Last night, I received an email from the Covenant Awards to submit a 30 second Youtube clip expressing my personal response to several questions about art and creativity and why I do what I do. The question that caught my attention was What inspires me to write music?
For me, writing is a means of expressing what I'm seeing, feeling, hearing. The lyrics may be deeply personal and become cathartic in my "working through" thoughts, emotions, questions. The first song I wrote years ago Living Sacrifice was a love song with a painful twist written after splitting with my boyfriend. My song Pictures in My Heart helped me work through the grief of my grandmother's dementia.

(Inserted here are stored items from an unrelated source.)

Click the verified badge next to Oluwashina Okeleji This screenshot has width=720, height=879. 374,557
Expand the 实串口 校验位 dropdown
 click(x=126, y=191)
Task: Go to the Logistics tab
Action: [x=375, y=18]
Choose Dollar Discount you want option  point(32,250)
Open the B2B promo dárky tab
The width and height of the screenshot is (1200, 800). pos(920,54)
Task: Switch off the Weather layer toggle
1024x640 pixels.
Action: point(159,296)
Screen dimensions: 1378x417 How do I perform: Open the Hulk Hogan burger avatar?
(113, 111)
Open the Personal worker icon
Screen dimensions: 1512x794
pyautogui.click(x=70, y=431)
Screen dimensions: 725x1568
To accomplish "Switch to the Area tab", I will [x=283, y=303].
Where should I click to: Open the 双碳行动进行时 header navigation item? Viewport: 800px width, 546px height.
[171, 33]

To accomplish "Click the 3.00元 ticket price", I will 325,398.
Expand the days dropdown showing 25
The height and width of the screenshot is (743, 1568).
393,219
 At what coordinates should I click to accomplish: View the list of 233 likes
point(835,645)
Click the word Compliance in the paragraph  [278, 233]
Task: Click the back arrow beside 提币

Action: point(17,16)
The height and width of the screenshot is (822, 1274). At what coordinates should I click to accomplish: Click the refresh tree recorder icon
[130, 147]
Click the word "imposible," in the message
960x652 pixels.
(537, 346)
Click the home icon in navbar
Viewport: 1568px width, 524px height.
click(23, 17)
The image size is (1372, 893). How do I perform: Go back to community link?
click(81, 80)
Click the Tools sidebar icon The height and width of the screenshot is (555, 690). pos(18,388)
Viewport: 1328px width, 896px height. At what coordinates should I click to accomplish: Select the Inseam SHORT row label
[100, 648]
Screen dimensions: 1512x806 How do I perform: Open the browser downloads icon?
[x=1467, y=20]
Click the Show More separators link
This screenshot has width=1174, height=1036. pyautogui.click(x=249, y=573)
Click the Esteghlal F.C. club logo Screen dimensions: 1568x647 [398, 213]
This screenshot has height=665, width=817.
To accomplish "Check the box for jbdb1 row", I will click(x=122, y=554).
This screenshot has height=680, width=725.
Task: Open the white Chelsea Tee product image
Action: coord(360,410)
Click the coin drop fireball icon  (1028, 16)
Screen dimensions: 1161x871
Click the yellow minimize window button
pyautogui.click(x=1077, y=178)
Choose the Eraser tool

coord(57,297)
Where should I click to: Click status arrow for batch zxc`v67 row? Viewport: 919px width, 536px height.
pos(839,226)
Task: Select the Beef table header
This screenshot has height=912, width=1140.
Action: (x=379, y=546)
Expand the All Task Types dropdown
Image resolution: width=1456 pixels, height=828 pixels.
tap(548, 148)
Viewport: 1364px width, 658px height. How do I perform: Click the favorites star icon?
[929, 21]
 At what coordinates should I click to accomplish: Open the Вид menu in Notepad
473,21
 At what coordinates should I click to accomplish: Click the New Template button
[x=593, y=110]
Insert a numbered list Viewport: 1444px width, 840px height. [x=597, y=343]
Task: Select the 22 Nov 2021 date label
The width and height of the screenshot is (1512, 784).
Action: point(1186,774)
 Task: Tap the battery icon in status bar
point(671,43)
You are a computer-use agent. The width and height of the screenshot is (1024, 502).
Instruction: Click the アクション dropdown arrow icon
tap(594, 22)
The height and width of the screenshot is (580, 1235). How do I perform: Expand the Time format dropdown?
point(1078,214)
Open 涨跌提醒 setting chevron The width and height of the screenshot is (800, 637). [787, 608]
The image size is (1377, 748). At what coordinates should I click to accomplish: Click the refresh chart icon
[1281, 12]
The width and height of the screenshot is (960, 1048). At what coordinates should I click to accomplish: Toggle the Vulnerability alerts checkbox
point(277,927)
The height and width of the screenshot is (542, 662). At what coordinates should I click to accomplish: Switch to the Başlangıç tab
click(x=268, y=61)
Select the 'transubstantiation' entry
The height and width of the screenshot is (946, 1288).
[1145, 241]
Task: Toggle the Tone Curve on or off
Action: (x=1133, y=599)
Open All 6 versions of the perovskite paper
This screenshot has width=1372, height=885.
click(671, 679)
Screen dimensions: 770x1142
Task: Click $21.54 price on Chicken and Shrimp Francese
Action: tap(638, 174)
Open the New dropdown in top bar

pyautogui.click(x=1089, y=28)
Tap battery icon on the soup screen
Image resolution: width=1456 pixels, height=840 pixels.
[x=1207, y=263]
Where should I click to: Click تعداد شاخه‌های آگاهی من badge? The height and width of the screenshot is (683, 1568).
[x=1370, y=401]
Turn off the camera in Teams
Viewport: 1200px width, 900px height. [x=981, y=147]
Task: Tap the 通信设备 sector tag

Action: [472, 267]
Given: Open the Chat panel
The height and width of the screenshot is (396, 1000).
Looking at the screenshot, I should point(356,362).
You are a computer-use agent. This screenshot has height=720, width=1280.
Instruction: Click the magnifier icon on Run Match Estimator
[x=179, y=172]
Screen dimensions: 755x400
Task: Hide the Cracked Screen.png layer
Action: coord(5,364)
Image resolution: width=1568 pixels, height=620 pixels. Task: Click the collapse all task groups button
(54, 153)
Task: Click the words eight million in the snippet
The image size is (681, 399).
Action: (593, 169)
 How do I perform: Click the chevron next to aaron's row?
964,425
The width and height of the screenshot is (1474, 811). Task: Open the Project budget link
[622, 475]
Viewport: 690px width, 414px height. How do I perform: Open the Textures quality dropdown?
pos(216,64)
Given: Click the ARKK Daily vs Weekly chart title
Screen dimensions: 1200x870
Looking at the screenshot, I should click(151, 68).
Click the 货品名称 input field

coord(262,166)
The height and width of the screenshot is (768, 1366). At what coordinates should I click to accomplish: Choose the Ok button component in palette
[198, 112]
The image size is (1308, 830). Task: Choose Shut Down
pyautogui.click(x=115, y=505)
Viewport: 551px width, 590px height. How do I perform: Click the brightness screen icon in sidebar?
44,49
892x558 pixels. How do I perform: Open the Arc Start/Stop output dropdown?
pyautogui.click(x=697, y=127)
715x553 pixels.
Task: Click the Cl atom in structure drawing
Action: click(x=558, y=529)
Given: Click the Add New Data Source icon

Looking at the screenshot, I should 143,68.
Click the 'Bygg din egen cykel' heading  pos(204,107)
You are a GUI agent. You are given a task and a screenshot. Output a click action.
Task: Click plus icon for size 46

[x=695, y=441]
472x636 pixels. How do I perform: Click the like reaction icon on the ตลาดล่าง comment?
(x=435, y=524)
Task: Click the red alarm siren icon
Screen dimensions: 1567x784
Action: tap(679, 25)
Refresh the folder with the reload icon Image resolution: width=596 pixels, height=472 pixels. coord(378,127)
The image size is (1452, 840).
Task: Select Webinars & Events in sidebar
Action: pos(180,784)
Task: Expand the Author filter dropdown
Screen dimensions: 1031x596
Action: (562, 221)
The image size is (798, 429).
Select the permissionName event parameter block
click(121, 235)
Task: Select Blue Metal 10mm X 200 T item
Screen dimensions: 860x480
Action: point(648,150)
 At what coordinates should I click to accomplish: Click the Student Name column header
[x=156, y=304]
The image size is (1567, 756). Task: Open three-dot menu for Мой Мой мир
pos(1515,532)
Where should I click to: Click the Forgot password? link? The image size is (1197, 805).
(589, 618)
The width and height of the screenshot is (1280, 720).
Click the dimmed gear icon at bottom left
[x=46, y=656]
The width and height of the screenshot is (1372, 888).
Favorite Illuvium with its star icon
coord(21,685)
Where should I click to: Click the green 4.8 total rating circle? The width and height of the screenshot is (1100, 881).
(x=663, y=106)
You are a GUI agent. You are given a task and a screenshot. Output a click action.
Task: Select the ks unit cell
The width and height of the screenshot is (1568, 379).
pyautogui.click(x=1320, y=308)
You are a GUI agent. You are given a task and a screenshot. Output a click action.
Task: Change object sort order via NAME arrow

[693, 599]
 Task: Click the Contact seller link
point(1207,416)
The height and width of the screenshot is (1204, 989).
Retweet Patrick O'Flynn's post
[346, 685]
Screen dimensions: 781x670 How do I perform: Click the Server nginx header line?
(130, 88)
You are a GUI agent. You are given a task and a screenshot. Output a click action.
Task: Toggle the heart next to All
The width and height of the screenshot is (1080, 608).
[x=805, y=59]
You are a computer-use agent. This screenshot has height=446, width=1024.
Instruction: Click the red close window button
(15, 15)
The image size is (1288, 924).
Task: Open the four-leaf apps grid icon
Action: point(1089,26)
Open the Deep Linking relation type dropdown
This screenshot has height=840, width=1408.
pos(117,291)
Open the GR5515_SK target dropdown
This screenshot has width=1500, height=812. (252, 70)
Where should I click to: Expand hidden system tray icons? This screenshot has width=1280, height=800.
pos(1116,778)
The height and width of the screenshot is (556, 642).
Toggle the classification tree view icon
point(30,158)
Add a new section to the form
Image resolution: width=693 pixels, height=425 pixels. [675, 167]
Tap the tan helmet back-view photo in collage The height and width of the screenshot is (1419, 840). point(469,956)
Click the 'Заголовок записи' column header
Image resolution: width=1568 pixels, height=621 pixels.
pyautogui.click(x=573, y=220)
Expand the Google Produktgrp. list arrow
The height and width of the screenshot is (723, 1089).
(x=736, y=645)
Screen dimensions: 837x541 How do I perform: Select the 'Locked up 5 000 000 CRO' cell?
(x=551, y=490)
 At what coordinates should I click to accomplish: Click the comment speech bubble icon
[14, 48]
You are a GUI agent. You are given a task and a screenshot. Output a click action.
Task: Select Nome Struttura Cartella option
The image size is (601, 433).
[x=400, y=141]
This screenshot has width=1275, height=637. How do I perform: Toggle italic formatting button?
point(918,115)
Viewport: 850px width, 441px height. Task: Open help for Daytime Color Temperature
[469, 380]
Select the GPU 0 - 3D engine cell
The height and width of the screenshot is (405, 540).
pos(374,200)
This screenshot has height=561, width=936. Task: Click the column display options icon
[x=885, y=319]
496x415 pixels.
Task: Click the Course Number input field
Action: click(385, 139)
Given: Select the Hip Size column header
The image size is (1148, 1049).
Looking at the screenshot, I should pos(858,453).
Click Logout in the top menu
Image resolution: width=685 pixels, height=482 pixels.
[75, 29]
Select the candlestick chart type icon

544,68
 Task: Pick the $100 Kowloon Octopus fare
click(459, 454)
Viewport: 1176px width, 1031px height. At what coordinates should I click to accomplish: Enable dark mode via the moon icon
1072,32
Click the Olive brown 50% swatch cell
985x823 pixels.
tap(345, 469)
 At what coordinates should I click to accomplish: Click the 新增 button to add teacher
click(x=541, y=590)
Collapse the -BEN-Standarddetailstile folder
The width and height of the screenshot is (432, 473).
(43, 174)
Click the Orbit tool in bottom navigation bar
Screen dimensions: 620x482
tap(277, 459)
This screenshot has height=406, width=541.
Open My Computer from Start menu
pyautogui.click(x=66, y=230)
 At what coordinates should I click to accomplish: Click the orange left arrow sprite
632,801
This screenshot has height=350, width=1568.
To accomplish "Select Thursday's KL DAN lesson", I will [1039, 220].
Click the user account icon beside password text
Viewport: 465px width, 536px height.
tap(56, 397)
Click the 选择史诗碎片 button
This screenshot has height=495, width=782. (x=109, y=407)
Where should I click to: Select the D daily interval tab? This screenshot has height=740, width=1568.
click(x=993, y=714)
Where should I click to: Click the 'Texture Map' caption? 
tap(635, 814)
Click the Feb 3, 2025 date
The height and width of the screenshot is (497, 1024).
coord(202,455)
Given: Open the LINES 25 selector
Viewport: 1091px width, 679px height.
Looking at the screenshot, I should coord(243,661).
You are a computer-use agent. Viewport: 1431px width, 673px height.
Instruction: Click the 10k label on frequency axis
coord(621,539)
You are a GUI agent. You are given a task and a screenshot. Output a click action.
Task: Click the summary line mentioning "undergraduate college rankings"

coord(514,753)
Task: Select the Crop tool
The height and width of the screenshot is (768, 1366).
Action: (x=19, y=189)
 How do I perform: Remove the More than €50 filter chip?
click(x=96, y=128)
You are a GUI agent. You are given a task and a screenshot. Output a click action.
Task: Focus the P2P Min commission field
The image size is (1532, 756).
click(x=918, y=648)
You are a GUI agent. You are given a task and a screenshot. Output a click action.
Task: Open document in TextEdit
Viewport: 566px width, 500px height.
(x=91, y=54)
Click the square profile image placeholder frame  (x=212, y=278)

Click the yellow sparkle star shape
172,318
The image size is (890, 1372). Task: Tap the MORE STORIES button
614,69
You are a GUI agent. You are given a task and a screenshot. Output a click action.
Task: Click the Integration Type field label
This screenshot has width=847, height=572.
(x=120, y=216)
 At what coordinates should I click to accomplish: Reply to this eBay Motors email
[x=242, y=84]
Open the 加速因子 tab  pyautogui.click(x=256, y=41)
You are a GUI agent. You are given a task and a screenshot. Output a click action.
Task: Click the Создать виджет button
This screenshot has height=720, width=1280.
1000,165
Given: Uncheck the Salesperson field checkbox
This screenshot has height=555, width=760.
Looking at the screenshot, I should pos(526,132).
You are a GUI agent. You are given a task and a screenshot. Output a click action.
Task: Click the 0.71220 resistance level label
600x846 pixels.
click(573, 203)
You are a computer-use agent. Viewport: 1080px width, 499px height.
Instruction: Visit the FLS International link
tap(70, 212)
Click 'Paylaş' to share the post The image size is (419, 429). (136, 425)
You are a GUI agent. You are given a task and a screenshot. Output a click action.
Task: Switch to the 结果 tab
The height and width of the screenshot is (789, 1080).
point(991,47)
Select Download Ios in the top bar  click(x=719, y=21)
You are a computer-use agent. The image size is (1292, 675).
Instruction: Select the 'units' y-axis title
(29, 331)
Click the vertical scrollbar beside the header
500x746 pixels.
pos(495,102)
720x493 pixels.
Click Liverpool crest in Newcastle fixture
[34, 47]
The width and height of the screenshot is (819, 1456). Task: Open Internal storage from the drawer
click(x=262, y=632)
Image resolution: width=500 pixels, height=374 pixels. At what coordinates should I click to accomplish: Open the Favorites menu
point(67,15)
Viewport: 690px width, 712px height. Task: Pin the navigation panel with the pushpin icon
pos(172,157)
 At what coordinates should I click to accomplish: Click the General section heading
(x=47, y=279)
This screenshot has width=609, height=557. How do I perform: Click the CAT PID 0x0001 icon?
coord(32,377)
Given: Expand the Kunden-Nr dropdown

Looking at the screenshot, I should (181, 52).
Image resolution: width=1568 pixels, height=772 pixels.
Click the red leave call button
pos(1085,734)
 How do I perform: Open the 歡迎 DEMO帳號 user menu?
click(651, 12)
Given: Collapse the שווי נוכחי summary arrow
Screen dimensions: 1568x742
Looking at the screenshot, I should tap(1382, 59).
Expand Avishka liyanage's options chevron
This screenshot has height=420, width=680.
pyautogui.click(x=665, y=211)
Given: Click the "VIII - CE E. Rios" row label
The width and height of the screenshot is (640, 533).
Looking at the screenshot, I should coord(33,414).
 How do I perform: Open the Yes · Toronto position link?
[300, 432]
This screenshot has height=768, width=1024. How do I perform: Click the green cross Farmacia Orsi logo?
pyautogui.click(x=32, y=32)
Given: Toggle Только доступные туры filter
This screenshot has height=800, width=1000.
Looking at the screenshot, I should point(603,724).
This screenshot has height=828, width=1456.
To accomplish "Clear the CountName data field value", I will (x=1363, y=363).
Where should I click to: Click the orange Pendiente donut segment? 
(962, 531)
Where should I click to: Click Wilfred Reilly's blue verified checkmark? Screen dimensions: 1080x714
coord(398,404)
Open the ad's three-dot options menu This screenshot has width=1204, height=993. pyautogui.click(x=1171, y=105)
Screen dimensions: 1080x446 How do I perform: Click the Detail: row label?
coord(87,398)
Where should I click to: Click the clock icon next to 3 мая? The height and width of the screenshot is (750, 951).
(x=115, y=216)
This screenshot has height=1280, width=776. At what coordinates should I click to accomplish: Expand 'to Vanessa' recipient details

Other times, my songs are more like commentaries on experiences. Recently I wrote a song called Mannequin Woman which began from processing betrayal in a relationship I was in and then grew into something that became more philosophical.
When I write spiritual songs, they come from an inner place of surrender and openness. If they are based on someone else's text, I let the natural inflections of the poetry take me to melodic possiblities like Our Father a setting of the Lord's Prayer. Intuitively, I hear melody and harmony together. If the lyrics for my spiritual songs are original then it's almost always come from a place of digging deep into an experience for meaning like my personal favorite Father of My Spirit.
For me the process of writing music is like the process of making music - you have to live it. The great jazzer, Charlie Parker said it: Music is your own experience, your thoughts, your wisdom. If you don’t live it, it won’t come out of your horn.